I remain haunted, almost obsessively so, by the agony of the Japanese converts who lamented their relatives being eternally tormented in hell.
I keep returning to the anguish of these Japanese Christian converts discussed in chapter five of Dale Allison’s Night Comes, where he tackles the question of hell and his struggle to reconcile a belief in hell with a loving God.
As I wrote in Part I, Allison is part of a growing number of liberal Christians who have an undying “antipathy” against the doctrine of eternal damnation.
One of the most devastating passages in chapter 5 is how the hell doctrine upturned the lives of fifteenth century Japanese converts to Christianity.

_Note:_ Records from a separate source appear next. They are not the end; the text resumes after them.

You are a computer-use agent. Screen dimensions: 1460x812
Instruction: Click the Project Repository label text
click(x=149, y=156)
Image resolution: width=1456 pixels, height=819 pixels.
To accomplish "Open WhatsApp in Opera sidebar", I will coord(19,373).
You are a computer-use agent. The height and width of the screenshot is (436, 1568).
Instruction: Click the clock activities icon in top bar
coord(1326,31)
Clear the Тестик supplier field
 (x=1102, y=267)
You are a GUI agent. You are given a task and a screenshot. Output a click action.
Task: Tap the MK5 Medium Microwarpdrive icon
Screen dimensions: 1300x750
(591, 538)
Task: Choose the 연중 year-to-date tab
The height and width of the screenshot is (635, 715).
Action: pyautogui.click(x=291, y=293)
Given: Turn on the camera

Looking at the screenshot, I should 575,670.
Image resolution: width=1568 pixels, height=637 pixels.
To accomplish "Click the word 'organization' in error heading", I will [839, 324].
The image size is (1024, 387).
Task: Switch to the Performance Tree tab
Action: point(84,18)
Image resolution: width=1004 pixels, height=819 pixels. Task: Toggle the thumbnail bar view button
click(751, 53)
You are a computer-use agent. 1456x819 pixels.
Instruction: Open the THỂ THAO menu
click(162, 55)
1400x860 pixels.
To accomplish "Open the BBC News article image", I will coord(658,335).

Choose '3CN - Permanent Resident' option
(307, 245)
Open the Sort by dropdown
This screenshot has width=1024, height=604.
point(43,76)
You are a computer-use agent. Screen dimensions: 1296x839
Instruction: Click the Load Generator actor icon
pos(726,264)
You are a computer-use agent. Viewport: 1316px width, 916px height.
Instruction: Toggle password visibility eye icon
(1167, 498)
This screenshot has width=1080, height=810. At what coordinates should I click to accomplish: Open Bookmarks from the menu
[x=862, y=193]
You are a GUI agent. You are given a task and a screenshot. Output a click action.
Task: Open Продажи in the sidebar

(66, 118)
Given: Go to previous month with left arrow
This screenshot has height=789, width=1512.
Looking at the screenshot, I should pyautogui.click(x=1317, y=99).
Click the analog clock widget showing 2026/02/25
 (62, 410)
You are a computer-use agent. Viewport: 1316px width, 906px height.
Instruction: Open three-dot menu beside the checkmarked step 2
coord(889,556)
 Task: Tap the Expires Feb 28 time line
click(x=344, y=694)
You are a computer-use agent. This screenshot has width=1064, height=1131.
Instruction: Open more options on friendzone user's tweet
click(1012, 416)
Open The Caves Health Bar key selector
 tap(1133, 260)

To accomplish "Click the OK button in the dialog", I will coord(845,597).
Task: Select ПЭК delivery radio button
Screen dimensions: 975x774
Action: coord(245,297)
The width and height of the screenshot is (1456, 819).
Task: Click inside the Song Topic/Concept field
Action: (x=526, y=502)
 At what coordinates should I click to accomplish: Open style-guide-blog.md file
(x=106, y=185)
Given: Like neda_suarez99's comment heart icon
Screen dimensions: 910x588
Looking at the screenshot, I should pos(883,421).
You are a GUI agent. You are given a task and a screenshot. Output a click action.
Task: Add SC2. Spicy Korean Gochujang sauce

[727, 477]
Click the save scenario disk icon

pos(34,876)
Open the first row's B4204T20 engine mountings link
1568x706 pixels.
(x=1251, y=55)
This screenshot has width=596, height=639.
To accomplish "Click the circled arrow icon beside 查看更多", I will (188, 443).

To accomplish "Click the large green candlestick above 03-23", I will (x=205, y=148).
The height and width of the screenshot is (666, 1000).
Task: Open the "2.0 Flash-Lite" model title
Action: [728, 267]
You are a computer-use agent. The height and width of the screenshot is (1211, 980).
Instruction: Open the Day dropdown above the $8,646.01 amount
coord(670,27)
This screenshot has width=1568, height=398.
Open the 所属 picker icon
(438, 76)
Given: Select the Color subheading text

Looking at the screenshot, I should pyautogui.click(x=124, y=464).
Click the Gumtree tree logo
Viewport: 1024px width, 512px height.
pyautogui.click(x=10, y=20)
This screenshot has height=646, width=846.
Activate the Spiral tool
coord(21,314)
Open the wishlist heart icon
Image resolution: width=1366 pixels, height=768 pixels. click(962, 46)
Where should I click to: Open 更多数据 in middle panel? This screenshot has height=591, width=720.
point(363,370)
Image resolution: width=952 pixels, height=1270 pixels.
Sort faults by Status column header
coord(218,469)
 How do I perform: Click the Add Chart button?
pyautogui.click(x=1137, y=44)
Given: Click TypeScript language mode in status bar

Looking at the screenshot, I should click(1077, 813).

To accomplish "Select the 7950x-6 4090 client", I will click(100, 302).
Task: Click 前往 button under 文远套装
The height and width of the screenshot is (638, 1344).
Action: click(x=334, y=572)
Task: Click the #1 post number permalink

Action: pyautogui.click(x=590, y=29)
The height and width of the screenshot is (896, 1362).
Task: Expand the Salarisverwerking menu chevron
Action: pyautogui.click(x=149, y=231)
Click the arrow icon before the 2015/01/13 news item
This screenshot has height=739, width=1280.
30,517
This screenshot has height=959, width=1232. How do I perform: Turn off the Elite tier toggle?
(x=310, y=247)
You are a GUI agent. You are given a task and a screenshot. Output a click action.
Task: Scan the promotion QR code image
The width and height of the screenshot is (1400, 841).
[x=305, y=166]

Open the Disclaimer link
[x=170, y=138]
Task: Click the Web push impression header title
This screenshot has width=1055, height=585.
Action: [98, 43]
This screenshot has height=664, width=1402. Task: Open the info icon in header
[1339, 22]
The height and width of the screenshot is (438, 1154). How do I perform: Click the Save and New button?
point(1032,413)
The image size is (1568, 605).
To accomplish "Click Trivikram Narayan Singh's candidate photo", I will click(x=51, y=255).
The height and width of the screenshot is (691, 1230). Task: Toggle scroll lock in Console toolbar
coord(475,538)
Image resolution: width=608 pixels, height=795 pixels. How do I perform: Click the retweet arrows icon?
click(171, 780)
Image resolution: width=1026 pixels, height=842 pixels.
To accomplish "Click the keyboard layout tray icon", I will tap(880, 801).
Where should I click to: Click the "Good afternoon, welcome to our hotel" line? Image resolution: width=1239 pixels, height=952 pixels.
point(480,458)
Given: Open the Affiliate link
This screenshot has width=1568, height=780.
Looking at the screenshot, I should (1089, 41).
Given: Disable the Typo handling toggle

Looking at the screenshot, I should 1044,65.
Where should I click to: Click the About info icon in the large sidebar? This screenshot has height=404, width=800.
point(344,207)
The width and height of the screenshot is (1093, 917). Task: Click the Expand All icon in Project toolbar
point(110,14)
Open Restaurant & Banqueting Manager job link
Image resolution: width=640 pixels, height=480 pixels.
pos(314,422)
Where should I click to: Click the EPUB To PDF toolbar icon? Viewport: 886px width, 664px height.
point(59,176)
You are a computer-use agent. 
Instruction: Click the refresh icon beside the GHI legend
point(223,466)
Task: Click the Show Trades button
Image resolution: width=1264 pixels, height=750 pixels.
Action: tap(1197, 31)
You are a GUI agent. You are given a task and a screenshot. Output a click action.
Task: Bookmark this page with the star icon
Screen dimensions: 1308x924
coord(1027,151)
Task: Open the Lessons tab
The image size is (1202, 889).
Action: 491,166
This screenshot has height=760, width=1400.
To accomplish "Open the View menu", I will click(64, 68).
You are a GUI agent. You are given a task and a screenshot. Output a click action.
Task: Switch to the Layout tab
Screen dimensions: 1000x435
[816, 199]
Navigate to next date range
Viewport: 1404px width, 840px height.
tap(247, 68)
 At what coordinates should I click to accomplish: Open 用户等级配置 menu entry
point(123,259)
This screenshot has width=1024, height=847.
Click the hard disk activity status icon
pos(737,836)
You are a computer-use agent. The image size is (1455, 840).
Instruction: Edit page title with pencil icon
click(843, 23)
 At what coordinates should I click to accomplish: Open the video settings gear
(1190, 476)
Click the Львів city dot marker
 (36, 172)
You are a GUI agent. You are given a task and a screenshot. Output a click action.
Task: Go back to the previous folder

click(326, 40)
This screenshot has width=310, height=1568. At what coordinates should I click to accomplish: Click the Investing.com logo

These pious Japanese Christians, who converted at the hands of Jesuit missionaries, lived the rest of their lives obedient to Christ, but not in a state of joy; rather, they lived in torment and anguish over the belief that their relatives had perished in the bowels of hell. Their despair was recorded by Saint Francis Xavier. As Allison quotes:
“One of the things that most pains and torments these Japanese is, that we teach them that the prison of hell is irrevocably shut, so that there is no egress therefrom. For they grieve over the fate of their departed children, of their parents and relatives, and they often show their grief by their tears. So they ask us if there is any hope, any way to free them by prayer from that eternal misery, and I am obliged to answer that there is absolutely none. Their grief at this affects and torments them wonderfully; they almost pine away with sorrow. But there is this good thing about their trouble—it makes one hope that they will all be the more laborious for their own salvation, lest they, like their forefathers, should be condemned to everlasting punishment. They often ask if God cannot take their fathers out of hell, and why their punishment must never have an end. We gave them a satisfactory answer, but they did not cease to grieve over the misfortune of their relatives; and I can hardly restrain my tears sometimes at seeing men so dear to my heart suffer such intense pain about a thing which is already done with and can never be undone.”
I feel someone should write a piano suite, an opera, a symphony, or some other lament about this unbearable sorrow.